Nos anos que seguem Goya deixa transparecer em suasobras o monstruoso, o fantasmagórico, o sombrio. A peregrinação a Santo Isidro de 1820-23, pertence à série de Pinturas Negras. É impactante o contraste entre essas duas obras. Nesta obra que traz uma multidão fantasmagórica não se festeja o dia do santo, apesar da peregrinação ser em seu nome, San Isidro não purifica mais. Não temos um cenário madrileno, as pessoas estão assustadas, aterrorizadas e com medo.

Há uma multidão fantasmagórica que segue em fila e ocupa grande parte da tela. Não se pode mais reconhecer o lugar, não há elementos que permitem identificarmos onde essas pessoas estão, quem são elas. São apenas uma multidão anônima, um grande aglomerado de gente em peregrinação.
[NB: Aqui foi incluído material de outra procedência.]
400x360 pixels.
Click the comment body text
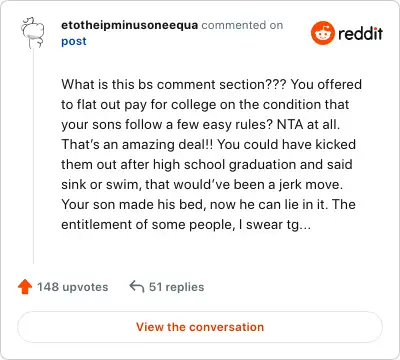click(x=211, y=154)
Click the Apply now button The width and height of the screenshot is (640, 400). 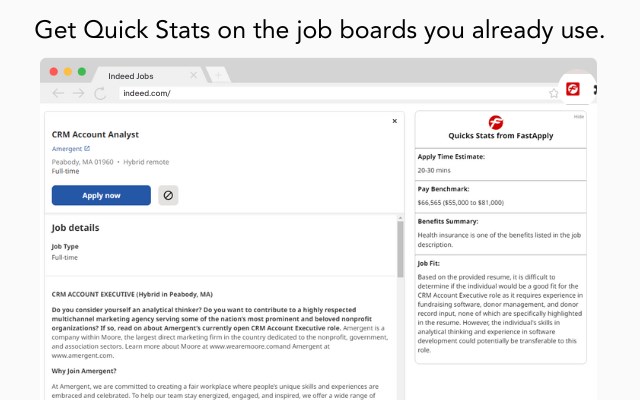coord(101,195)
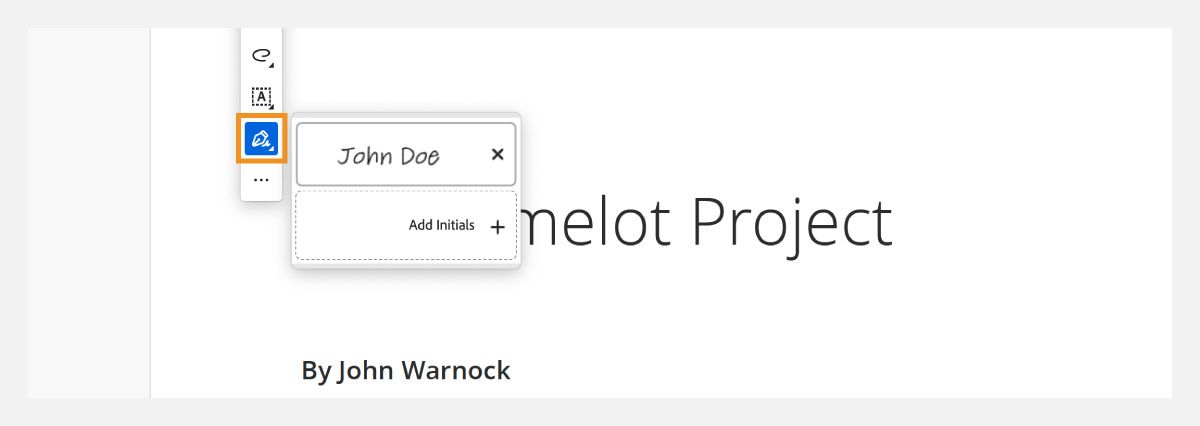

Não se pode ver se é dia ou se já é noite, há uma predominância de cores escuras, o cinza, o marrom e o preto, unem o céu e o relevo montanhoso com a tristeza e a lugubridade do povo.
Neste quadro, Goya mostra uma peregrinação que não purifica, sem sentido. Não se pode mais ter certeza do que eles buscam. O povo já não festeja. O medo toma conta das pessoas. Goya descobre que a origem não é a luz, que a origem é também cheia de sombras. Os peregrinos não são os mesmos. A fila sombria que segue é a procissão dos miseráveis da Terra. Há um imenso contraste, seja nas cores e na composição, como no que San Isidro se tornou para o povo espanhol.
No grupo que segue na frente, que carrega a procissão, vemos rostos de espanto, de medo, personagens que dirigem seus olhares para frente, para fora da tela. Talvez, depois de todo o sofrimento do povo espanhol, eles estejam enxergando a luz, a qual nunca viram, talvez seja esse o motivo da expressão assustada dessas pessoas, ou talvez, Goya tentou mostrar que após a longa caminhada em busca da luz (dos ideais Iluministas cridos pelo povo espanhol, e mesmo pela esperança de todo a humanidade em um mundo melhor) o espanto desses olhos arregalados, seja a descoberta dessas pobres pessoas, a descoberta das trevas. Nessa sombria peregrinação há apenas um homem com seu violão no aglomerado de pessoas, mas sua canção não parece ser de alegria.
Com o passar dos anos, Goya deixou transparecer nas obras sua amargura pelo mundo, seu desespero pela estupidez e pela ignorância do povo espanhol bem como o destino da humanidade. Embora essas duas obras não representem todo o artista melancólico que Goya foi, elas deixam clara a visão que ele teve do mundo e do povo de sua época. Expondo as contradições e o trágico da vida, ele mostra quão triste e sombrio o homem se tornou.



Referências:

HAGEN, Rainer, ROSE-MARIE. Francisco Goya 1746-1828 . Colonia: Taschen, 2004.
HUGHES, Robert. Goya. São Paulo: Cia das Letras, 2007
OSTROWER, Fayga. Goya: artista revolucionário e humanista. São Paulo: Imaginário, 1997.
PASSETI, D. V. Goya e o bestiário do poder. In: BAUDELAIRE, C. et al. Os Caprichos de Goya. São Paulo: Imaginário, 1995, p. 33-39.

4 comentários:

Leonardo Léllis disse...

Parabéns, linda. Com você até eu entendo mais de arte. Goya é muito bruto. =P

Marcella Campos disse...

Carla!!!!!!!!!! Que legal =D!!
Eu não sabia quase nada sobre o Goya, só sobre a Maja Desnuda, por causa de uma aula de espanhole qdo cheguei aqui e vi a Maja Vestida quase morri ahuah e qdo vi a fase negra então vixi, dai vi a loucura do nego que era esse cara.
Vc escreve super bem...Mto bom o Blog...queremos vc de PROFESSORAA =D
bjao

Loraine disse...

Excelente

Pedro Conte disse...

Eba, ontem a gente foi la ver os dois quadros, no Prado. Se n fossem os seus toques, tinha passado em branco um moooooooonte de coisa. Obrigado!